HLL sketch functions
Load the DataSketches extension to use the following functions.
Function | Notes | Default |
---|---|---|
APPROX_COUNT_DISTINCT_DS_HLL(expr, [lgK, tgtHllType]) | Counts distinct values of expr , which can be a regular column or an HLL sketch column. Results are always approximate, regardless of the value of useApproximateCountDistinct . The lgK and tgtHllType parameters here are, like the equivalents in the aggregator, described in the HLL sketch documentation. See also COUNT(DISTINCT expr) . | 0 |
DS_HLL(expr, [lgK, tgtHllType]) | Creates an HLL sketch on the values of expr , which can be a regular column or a column containing HLL sketches. The lgK and tgtHllType parameters are described in the HLL sketch documentation. | '0' (STRING) |
Theta sketch functions
Load the DataSketches extension to use the following functions.
Function | Notes | Default |
---|---|---|
APPROX_COUNT_DISTINCT_DS_THETA(expr, [size]) | Counts distinct values of expr , which can be a regular column or a Theta sketch column. Results are always approximate, regardless of the value of useApproximateCountDistinct . The size parameter is described in the Theta sketch documentation. See also COUNT(DISTINCT expr) . | 0 |
DS_THETA(expr, [size]) | Creates a Theta sketch on the values of expr , which can be a regular column or a column containing Theta sketches. The size parameter is described in the Theta sketch documentation. | '0.0' (STRING) |
Quantiles sketch functions
Load the DataSketches extension to use the following functions.

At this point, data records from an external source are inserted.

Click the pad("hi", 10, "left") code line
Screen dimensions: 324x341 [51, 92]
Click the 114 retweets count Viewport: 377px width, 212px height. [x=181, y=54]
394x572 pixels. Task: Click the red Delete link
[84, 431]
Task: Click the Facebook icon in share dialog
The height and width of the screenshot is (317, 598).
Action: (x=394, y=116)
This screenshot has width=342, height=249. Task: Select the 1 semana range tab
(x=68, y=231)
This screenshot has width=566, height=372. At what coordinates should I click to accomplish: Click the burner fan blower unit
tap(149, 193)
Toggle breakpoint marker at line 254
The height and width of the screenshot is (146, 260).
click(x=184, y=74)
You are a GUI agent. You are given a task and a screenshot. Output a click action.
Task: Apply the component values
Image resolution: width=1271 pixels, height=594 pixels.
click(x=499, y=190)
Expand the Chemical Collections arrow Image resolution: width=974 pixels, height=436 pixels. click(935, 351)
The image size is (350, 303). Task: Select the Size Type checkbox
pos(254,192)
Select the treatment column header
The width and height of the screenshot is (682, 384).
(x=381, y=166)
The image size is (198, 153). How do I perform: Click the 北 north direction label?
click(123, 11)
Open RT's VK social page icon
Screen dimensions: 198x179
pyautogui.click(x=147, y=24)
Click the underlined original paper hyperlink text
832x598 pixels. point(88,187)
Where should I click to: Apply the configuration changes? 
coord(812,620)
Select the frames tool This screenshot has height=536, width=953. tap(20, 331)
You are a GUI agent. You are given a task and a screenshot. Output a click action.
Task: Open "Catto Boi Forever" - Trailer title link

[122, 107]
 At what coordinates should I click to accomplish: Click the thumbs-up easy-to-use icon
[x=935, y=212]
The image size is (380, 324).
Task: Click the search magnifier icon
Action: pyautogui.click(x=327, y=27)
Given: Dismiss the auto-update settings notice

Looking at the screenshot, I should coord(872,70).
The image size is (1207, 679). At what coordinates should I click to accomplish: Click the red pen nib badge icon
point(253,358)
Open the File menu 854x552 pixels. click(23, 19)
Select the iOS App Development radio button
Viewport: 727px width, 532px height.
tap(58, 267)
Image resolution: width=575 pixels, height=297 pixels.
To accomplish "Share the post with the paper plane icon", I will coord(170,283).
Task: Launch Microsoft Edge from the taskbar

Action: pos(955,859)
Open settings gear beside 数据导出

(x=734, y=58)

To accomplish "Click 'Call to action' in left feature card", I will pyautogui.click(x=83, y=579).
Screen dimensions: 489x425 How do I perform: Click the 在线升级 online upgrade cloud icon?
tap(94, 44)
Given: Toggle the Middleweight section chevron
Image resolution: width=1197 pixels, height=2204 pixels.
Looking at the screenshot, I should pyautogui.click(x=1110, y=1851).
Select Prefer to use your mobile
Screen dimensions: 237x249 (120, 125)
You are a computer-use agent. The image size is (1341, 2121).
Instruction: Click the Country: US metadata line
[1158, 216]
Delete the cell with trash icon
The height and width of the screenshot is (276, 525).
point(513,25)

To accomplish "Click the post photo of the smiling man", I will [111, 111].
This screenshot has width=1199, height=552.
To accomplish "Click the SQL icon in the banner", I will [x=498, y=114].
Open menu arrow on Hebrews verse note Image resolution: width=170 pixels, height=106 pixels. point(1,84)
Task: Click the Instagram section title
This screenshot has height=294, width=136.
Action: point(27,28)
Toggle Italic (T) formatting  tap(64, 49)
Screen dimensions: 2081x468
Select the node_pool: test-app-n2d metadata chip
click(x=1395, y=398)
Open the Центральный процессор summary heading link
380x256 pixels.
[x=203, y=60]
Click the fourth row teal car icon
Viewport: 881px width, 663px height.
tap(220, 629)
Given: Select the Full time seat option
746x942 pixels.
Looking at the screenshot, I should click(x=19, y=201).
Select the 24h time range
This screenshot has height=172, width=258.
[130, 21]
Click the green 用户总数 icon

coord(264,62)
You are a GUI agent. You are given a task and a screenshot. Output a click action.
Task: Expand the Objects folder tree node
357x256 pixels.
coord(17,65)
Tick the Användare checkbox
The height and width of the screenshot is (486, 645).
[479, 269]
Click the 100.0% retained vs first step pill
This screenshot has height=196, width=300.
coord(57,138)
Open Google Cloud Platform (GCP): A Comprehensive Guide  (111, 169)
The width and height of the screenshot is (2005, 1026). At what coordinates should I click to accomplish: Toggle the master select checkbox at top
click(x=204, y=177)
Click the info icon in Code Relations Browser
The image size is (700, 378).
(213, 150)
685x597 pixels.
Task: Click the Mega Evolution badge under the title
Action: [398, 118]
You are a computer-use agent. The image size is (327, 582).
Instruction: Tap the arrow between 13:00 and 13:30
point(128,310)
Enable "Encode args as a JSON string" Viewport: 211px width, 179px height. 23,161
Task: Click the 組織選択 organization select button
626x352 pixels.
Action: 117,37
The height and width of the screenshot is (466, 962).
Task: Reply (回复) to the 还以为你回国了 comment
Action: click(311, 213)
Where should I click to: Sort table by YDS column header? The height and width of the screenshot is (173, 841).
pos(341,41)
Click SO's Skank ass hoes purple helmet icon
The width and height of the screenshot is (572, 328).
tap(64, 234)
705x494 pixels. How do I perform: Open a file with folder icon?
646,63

Function | Notes | Default |
---|---|---|
APPROX_QUANTILE_DS(expr, probability, [k]) | Computes approximate quantiles on numeric or Quantiles sketch expressions. The probability value should be between 0 and 1, exclusive. The k parameter is described in the Quantiles sketch documentation.See the known issue with this function. | NaN |
DS_QUANTILES_SKETCH(expr, [k]) | Creates a Quantiles sketch on the values of expr , which can be a regular column or a column containing quantiles sketches. The k parameter is described in the Quantiles sketch documentation.See the known issue with this function. | '0' (STRING) |
Tuple sketch functions
Load the DataSketches extension to use the following functions.
Function | Notes | Default |
---|---|---|
DS_TUPLE_DOUBLES(expr[, nominalEntries]) | Creates a Tuple sketch on a precomputed sketch column expr , where the precomputed Tuple sketch contains an array of double values as its Summary Object. The nominalEntries override parameter is optional and described in the Tuple sketch documentation. | |
DS_TUPLE_DOUBLES(dimensionColumnExpr, metricColumnExpr1[, metricColumnExpr2, ...], [nominalEntries]) | Creates a Tuple sketch on raw data. The Tuples sketch will contain an array of double values as its Summary Object based on the dimension value of dimensionColumnExpr and the numeric metric values contained in one or more metricColumnExpr columns. If the last value of the array is a numeric literal, Druid assumes that the value is an override parameter for nominal entries. |
T-Digest sketch functions
Load the T-Digest extension to use the following functions. See the T-Digest extension for additional details and for more information on these functions.
Function | Notes | Default |
---|---|---|
TDIGEST_QUANTILE(expr, quantileFraction, [compression]) | Builds a T-Digest sketch on values produced by expr and returns the value for the quantile. Compression parameter (default value 100) determines the accuracy and size of the sketch. Higher compression means higher accuracy but more space to store sketches. | Double.NaN |
TDIGEST_GENERATE_SKETCH(expr, [compression]) | Builds a T-Digest sketch on values produced by expr . Compression parameter (default value 100) determines the accuracy and size of the sketch Higher compression means higher accuracy but more space to store sketches. | Empty base64 encoded T-Digest sketch STRING |